My hands and lips were bleeding, but utterly unmindful of this, I began work on the rope that still bound my body and feet. I believe that I worked quickly, but to me, at the time, a second seemed an age.

At length I had myself all liberated but my left foot, and was just freeing this when the wolf again appeared. He hardly made a sound, but being on the alert, I felt his presence long before he got ready to make his final attack.

I could not understand why the wolf had been so ferocious at this time of the year. It was midsummer, and there must have been plenty of small game on the island upon which he could feed. Perhaps it was only the smell of human blood that incited him to charge upon me.

Hardly realizing what I was doing, I picked up the rope and whirled it at him. The latter turned and twisted upon the ground like a snake, and as its end reached the wolf, he sprang back several feet.

Seeing this, I threw the rope at him again, just as he was ready to spring forward.

This time the coil twisted about one of his forelegs, and by pulling upon it, I tangled him up in such a fashion that he tumbled on his back.

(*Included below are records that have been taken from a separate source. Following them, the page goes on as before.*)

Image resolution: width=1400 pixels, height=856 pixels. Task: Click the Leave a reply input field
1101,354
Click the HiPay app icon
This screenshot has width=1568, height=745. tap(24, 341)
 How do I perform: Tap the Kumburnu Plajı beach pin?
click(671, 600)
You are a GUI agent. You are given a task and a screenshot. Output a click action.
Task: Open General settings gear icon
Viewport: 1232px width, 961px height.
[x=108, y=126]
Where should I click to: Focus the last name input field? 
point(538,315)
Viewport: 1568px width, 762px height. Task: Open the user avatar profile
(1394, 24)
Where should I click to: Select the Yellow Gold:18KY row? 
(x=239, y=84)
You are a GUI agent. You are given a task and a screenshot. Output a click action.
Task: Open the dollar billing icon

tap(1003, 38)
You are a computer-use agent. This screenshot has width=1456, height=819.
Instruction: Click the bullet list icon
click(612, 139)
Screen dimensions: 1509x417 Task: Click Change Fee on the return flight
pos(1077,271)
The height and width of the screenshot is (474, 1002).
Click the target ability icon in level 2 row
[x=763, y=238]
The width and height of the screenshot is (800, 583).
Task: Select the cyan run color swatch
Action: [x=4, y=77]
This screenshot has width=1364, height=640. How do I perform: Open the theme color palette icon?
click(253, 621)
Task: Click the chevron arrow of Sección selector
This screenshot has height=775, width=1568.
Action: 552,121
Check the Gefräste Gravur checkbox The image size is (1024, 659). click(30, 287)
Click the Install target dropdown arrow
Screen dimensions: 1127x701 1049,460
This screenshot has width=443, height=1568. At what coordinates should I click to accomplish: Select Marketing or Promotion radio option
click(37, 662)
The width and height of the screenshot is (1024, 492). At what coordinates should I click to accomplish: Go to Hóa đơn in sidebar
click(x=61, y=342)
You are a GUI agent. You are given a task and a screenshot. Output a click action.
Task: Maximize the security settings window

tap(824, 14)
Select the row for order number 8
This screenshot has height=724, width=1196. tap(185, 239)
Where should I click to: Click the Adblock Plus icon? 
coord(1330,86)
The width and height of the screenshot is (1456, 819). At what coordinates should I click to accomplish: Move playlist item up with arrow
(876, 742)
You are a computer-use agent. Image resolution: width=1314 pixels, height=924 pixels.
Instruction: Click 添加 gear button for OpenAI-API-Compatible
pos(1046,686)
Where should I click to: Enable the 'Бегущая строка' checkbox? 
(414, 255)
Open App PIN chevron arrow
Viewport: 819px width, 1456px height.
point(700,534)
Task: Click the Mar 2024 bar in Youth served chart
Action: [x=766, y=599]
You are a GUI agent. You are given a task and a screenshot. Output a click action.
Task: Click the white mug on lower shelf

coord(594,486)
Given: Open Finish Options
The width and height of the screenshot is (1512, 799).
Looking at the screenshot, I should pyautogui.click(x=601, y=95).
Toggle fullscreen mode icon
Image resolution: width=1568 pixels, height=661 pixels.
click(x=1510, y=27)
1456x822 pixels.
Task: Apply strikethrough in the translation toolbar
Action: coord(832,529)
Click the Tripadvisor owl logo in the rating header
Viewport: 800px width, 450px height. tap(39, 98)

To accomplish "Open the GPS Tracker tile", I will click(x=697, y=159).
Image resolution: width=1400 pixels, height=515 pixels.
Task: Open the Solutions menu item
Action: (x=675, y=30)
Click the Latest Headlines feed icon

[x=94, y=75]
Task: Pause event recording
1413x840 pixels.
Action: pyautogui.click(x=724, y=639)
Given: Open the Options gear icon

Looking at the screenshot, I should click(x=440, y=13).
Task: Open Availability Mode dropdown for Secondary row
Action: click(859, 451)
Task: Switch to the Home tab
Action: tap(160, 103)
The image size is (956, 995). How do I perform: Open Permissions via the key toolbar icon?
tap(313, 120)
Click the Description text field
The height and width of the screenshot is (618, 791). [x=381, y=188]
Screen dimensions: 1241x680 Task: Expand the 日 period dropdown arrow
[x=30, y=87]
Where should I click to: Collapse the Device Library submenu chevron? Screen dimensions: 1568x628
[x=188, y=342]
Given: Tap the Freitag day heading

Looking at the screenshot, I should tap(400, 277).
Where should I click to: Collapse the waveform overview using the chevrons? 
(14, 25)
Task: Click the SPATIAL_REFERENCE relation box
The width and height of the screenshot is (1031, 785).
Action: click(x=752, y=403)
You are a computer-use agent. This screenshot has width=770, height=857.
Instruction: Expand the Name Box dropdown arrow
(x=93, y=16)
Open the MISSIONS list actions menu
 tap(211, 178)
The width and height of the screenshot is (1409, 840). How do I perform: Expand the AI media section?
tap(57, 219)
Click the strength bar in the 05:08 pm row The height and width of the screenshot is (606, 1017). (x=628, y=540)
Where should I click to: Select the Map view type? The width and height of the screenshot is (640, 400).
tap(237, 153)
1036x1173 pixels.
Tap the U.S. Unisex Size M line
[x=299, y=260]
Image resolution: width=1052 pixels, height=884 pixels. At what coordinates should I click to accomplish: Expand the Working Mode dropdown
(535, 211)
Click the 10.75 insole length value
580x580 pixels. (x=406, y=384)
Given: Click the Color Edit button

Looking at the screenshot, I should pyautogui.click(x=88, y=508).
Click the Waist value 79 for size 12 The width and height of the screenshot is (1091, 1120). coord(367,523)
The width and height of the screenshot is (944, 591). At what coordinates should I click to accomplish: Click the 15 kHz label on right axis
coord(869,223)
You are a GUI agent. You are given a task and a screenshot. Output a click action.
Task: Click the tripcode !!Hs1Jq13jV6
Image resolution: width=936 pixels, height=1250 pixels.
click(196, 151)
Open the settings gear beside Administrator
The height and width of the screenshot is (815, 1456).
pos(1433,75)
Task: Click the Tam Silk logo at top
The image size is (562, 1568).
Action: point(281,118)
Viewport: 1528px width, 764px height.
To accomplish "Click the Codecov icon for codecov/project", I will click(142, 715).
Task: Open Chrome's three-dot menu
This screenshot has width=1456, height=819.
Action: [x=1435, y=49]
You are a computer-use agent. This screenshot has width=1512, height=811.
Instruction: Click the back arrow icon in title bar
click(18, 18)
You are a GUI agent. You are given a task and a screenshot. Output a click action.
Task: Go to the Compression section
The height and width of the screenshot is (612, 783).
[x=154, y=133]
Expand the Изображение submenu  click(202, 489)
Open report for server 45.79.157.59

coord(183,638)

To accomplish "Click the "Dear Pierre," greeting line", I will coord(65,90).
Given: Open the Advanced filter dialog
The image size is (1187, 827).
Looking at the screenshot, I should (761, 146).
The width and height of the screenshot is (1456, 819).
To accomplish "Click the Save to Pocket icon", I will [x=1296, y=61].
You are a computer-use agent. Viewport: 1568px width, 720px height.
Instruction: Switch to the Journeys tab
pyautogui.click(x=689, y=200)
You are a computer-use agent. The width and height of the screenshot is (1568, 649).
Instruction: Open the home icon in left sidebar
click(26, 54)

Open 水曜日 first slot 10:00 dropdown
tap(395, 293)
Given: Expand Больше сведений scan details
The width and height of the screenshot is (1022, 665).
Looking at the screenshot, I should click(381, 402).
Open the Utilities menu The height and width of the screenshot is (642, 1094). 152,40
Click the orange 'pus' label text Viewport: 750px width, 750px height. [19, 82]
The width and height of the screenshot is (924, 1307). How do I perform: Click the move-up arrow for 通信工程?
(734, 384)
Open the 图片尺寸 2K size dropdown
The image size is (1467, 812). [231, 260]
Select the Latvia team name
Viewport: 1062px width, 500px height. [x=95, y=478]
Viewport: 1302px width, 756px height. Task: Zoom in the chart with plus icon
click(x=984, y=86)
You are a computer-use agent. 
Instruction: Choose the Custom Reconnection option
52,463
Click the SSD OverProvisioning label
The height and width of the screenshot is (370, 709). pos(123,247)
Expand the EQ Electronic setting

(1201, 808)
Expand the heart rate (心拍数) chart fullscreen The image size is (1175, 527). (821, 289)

At this the beast gave such a cry as I had never heard before. It was one of wonder and fear combined, and it was accompanied by a sudden drawing away and vicious snap at the rope.

He did not, however, hold the rope in his mouth long. In an instant he had disengaged himself from the snarl, and this done he broke for cover, and disappeared from sight forever.

It was an odd way to escape, and I considered myself very lucky that fortune had favored me.